Natrium wird zu den Mengenelementen gerechnet. Diese sind in der Regel nicht als Nahrungsergänzungsmittel erhältlich. Allerdings ist von einer Unterversorgung mit Natrium auch kaum auszugehen. Schon sechs Gramm Kochsalz am Tag enthalten etwa zweieinhalb Gramm Natrium und decken somit den empfohlenen Tagesbedarf dieses Minerals.
Im Gegenteil sollte man eher darauf achten, nicht zuviel Natrium zu sich zu nehmen, da dies zu Bluthochdruck und zur Bindung von Wasser im Körper führen kann. So ist es ratsam, zum Beispiel beim Kochen sparsam mit Salz umzugehen und etwa vermehrt Kräuter einzusetzen oder durch schonendes Garen der Speisen deren Eigengeschmack besser zu erhalten.

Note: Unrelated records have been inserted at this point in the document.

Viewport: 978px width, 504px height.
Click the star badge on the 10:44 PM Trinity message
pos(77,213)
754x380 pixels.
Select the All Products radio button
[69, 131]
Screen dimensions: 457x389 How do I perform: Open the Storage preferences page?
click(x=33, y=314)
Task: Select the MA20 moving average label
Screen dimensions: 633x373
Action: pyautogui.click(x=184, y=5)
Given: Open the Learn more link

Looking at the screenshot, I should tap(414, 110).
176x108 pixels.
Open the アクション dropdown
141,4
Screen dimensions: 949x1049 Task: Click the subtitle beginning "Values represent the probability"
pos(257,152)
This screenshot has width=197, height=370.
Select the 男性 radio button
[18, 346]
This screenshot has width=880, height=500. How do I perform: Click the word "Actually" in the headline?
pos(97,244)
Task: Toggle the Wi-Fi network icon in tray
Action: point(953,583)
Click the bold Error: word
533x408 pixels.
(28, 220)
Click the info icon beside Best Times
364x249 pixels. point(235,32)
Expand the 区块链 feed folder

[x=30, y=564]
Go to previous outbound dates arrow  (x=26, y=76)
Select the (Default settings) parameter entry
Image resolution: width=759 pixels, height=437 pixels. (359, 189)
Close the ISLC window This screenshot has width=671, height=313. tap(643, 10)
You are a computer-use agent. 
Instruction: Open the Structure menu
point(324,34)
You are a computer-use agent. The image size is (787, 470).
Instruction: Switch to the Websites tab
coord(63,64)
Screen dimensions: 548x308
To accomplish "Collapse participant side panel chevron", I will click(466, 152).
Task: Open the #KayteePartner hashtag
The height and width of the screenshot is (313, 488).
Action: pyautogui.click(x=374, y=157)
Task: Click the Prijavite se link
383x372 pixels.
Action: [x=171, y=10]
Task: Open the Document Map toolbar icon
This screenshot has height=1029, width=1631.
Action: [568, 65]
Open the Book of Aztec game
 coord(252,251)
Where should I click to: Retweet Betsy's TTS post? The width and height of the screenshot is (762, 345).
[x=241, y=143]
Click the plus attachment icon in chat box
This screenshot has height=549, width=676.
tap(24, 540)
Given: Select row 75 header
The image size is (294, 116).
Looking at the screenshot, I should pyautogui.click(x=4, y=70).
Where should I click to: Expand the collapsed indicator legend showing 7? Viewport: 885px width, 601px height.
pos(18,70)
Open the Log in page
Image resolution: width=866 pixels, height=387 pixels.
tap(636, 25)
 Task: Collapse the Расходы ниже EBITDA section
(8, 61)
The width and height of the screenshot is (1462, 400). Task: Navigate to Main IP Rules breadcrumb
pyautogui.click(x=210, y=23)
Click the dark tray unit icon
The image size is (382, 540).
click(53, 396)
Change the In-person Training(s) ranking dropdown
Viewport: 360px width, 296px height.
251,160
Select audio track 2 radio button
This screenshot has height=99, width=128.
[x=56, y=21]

In Fertigprodukten wie Brot, Wurst oder Chips ist oft schon reichlich Natrium enthalten aufgrund des hohen Salzgehalts dieser Speisen.
Der natürliche Natriumverlust ist durch die Ausscheidung über den Urin, den Stuhl und den Schweiß bedingt. Zu einer Unterversorgung kann es aufgrund starker Durchfälle, Erbrechen oder Funktionsstörungen der Nieren kommen. Dies hat meist niedrigen Blutdruck, Herzrhythmusstörungen oder auch Muskelkrämpfe zur Folge. Bei tatsächlich eintretendem Mangel an Natrium sollte schnell gehandelt werden, denn Natrium ist an wesentlichen Prozessen im Körper beteiligt: Bei der Muskelkontraktion spielt es eine Rolle über die Reizleitung, es ist mitverantwortlich für die Regulierung des Säure-Basenhaushalts im Körper und zudem beteiligt an der Steuerung des Wasserhaushalts. Wenn eine etwaige Unterversorgung mit Natrium nicht behoben wird, kann dies sogar zur Dehydration (Austrocknung) führen.